→ **What the task requires**
Set down, word for word, the passage from the article on music documentaries below that begins at the words "The early 2000s" and stops after "between three multi-millionaires.".

→ **Selected passage**
▼

As movie buffs are collectively recovering from the massive Sydney Film Festival, which ended this week, one of the most talked-about films to emerge has been Amy, which enjoyed two sold-out screenings during the festival.

Amy is a doco focused around British singer-songwriter Amy Winehouse, highly regarded as one of the greatest music talents of the 21st century. And while our reviewer thought that Amy was “an overwhelming tale and completely compelling viewing, despite knowing how the story ends” the film’s release has not passed by without its controversy, most notably from the Winehouse family’s reaction. In a statement released to the press, the family publicly distanced themselves from the film, saying that the documentary was a “missed opportunity to celebrate her life and talent and that it is both misleading and contains some basic untruths”.

 

This isn’t the first music documentary to be surrounded in controversy, whether it be for its portrayal of an artist, or the environment in which it was recorded. Here are four more of the most talked-about and controversial music films to ever hit the big screen…

 

 

Metallica: Some Kind Of Monster

 

The early 2000s were not a fantastic time for Metallica. Their last two studio albums had been the two highly forgetful Load and Reload. Drummer Lars Ulrich had finished his battle with Napster, which left thousands of Metallica fans with a bad taste in their mouth, and longtime bassist Jason Newsted had just left the band. It was at this moment that they begun working on their next album, which was paired with the documentary Some Kind Of Monster.

 

 

Depending on who you ask, Some Kind Of Monster is either an in-depth look at one of the biggest metal bands in history, or an absolute wankfest between three multi-millionaires.

 

The documentary delves into the lives of the three remaining members of Metallica while they try and record a new album, find a new bassist, and learn how to deal with each other after 20 years together. The album that came out of this time is the equally controversial St. Anger – one that received reviews ranging from calling it “a band playing with passions for the first time in years” to having the guitars described as “more processed than catfood”.

 

They’ve even had fans try and re-record the album to make it better. Metallica just can’t catch a break, huh.

▲

→ **Raw data**
▼

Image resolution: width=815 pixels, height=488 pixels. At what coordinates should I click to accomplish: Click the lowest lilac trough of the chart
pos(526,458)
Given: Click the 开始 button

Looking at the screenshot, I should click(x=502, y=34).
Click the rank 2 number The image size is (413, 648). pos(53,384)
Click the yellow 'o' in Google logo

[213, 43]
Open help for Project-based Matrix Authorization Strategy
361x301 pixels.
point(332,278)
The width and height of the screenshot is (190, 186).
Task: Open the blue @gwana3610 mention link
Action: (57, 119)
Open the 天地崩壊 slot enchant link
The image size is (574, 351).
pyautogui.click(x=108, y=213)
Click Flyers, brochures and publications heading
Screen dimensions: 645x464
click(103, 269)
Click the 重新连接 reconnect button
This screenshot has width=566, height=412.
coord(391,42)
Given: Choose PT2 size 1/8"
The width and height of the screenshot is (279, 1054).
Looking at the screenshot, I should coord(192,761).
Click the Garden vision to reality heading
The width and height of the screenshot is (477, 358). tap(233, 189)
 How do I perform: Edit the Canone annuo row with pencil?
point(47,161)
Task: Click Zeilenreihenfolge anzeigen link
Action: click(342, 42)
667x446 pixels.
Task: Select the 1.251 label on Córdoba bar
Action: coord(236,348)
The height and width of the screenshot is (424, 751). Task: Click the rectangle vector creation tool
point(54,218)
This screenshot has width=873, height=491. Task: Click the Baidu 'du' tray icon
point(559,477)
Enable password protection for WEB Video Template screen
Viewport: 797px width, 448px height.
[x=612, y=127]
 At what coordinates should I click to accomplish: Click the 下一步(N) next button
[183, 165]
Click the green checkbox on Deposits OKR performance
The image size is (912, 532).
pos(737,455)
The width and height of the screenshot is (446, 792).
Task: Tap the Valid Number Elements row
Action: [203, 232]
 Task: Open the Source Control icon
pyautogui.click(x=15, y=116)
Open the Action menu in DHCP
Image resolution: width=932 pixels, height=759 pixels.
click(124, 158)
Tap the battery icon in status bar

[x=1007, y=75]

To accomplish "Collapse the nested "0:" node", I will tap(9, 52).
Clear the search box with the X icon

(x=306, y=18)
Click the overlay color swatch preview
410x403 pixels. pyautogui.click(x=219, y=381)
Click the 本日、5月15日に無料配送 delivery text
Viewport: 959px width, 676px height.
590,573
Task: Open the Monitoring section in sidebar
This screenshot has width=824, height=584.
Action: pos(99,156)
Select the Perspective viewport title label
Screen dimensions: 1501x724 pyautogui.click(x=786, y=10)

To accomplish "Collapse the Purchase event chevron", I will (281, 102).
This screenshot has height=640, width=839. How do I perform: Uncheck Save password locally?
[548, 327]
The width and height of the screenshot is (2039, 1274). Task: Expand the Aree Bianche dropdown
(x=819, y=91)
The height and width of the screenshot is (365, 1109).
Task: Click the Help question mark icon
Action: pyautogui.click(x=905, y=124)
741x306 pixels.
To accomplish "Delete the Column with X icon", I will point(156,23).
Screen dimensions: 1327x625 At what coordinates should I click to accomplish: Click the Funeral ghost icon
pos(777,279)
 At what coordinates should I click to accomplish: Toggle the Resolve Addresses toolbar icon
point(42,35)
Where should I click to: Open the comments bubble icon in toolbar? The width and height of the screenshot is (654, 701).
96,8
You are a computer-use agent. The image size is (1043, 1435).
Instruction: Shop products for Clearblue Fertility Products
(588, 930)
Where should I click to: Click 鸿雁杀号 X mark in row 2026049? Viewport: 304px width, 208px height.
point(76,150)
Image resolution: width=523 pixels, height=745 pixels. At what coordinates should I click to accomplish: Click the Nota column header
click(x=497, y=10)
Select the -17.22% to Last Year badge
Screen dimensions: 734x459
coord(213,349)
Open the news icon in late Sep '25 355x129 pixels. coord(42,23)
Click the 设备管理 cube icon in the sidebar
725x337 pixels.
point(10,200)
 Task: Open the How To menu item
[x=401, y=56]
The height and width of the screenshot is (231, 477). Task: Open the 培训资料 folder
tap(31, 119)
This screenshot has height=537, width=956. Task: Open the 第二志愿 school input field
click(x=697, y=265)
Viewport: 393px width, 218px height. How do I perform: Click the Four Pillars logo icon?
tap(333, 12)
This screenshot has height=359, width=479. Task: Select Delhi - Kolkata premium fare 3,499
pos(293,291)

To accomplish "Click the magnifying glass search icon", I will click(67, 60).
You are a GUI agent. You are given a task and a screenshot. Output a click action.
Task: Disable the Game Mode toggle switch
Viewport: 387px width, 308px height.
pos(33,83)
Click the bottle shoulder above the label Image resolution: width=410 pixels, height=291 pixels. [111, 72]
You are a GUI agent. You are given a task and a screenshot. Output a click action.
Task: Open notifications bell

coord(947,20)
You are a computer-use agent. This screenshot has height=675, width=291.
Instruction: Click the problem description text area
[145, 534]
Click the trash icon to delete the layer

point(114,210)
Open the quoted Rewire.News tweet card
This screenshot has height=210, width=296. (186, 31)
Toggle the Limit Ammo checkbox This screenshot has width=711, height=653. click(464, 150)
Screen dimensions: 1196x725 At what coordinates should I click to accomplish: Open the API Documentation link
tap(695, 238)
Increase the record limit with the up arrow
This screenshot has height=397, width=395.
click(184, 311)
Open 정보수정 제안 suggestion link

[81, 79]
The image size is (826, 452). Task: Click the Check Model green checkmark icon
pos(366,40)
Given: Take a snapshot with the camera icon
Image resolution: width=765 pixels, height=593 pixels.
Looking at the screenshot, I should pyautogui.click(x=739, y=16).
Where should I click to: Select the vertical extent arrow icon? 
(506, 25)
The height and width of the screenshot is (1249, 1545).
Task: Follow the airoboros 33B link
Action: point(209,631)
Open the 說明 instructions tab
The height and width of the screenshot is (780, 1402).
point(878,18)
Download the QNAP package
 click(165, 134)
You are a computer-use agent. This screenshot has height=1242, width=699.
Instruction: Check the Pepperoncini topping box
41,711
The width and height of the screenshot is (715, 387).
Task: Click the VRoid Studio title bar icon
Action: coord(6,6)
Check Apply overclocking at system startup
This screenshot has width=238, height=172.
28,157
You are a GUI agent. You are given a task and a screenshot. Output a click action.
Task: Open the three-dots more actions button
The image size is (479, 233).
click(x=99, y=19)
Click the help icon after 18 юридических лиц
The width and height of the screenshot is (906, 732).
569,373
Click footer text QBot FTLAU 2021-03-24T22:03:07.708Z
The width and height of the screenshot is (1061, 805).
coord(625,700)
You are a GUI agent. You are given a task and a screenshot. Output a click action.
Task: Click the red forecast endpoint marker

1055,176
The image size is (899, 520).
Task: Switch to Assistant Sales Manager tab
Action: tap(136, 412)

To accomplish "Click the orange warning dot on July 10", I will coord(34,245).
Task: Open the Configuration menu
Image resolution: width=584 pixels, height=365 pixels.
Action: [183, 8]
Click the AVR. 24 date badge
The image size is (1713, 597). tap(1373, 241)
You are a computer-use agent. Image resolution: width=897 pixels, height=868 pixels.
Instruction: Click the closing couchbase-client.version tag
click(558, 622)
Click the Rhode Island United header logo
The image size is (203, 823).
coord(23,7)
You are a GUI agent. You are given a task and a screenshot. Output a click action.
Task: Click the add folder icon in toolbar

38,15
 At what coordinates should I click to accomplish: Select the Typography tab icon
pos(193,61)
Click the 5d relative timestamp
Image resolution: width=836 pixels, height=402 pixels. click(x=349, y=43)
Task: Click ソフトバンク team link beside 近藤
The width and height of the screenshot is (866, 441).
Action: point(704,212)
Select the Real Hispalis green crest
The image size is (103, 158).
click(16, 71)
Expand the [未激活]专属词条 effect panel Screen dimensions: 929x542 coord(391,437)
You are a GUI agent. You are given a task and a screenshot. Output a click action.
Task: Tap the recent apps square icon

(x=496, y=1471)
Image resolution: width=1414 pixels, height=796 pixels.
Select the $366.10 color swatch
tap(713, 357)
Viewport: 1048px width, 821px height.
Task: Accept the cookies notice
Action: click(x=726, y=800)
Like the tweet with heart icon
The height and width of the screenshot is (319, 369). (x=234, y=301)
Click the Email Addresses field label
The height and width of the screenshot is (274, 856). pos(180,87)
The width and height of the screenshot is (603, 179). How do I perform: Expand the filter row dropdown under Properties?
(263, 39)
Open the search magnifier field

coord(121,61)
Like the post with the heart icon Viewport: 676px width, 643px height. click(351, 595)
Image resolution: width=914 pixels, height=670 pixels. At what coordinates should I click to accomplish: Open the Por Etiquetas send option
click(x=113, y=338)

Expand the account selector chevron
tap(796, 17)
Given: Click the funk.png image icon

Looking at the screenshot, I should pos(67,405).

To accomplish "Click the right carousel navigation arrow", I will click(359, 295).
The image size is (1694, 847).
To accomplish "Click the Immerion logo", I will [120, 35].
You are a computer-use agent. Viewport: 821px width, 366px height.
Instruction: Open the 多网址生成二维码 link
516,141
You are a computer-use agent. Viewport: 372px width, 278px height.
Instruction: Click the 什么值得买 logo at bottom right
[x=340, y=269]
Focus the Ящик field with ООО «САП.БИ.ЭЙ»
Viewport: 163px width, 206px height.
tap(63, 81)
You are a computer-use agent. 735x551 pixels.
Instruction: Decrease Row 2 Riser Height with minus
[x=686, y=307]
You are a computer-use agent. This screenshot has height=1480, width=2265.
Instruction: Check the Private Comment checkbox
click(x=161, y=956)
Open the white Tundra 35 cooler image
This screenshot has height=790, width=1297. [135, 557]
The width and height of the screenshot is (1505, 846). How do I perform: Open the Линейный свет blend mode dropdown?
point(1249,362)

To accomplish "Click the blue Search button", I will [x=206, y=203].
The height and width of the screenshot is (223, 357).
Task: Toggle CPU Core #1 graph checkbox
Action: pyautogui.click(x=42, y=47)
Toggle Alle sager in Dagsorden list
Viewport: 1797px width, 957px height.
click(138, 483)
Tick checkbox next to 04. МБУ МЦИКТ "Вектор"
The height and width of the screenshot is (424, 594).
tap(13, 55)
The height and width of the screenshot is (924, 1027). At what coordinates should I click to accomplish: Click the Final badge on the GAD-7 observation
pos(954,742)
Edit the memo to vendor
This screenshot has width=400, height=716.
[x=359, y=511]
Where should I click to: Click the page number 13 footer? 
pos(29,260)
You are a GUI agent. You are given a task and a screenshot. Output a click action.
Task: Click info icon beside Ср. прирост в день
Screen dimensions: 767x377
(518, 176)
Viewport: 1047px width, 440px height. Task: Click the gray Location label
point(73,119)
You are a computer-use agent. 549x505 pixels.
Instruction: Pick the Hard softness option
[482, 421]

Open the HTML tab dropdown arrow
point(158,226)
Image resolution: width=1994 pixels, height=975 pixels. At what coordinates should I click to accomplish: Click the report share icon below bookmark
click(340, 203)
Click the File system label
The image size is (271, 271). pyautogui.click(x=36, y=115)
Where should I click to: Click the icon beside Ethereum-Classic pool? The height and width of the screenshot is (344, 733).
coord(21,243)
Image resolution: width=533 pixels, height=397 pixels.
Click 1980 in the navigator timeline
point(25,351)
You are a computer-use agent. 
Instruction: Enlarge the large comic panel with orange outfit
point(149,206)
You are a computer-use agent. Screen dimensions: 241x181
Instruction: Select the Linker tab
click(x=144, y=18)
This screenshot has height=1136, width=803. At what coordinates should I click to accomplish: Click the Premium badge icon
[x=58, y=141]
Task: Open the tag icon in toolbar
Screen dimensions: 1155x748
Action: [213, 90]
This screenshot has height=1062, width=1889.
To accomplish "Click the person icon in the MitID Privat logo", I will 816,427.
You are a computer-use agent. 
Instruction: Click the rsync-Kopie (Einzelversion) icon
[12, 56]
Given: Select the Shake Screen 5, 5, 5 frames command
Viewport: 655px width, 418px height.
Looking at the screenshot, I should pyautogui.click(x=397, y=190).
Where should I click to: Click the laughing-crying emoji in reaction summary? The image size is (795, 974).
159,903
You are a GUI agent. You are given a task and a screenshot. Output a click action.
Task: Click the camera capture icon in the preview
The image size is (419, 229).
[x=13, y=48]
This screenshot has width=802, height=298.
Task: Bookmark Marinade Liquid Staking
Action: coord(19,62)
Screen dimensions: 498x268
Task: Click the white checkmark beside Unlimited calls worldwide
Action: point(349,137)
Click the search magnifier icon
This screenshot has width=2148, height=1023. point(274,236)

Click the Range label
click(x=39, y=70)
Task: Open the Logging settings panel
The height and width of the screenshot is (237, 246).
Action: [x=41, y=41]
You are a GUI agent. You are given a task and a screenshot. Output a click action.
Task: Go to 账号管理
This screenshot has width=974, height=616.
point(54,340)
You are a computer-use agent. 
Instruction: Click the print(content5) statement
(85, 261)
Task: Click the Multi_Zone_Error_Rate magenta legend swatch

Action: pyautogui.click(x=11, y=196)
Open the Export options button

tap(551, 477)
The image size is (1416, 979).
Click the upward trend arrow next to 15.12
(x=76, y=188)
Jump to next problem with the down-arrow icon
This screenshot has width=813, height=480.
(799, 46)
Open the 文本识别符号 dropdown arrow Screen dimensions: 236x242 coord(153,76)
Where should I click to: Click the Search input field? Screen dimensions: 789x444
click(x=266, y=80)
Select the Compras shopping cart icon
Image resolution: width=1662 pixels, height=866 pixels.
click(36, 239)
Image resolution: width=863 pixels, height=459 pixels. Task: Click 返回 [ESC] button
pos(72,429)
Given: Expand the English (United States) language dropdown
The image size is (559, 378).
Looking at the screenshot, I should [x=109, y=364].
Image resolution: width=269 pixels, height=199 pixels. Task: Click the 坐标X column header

▲

→ **Response for this exercise**
The early 2000s were not a fantastic time for Metallica. Their last two studio albums had been the two highly forgetful Load and Reload. Drummer Lars Ulrich had finished his battle with Napster, which left thousands of Metallica fans with a bad taste in their mouth, and longtime bassist Jason Newsted had just left the band. It was at this moment that they begun working on their next album, which was paired with the documentary Some Kind Of Monster.

 

 

Depending on who you ask, Some Kind Of Monster is either an in-depth look at one of the biggest metal bands in history, or an absolute wankfest between three multi-millionaires.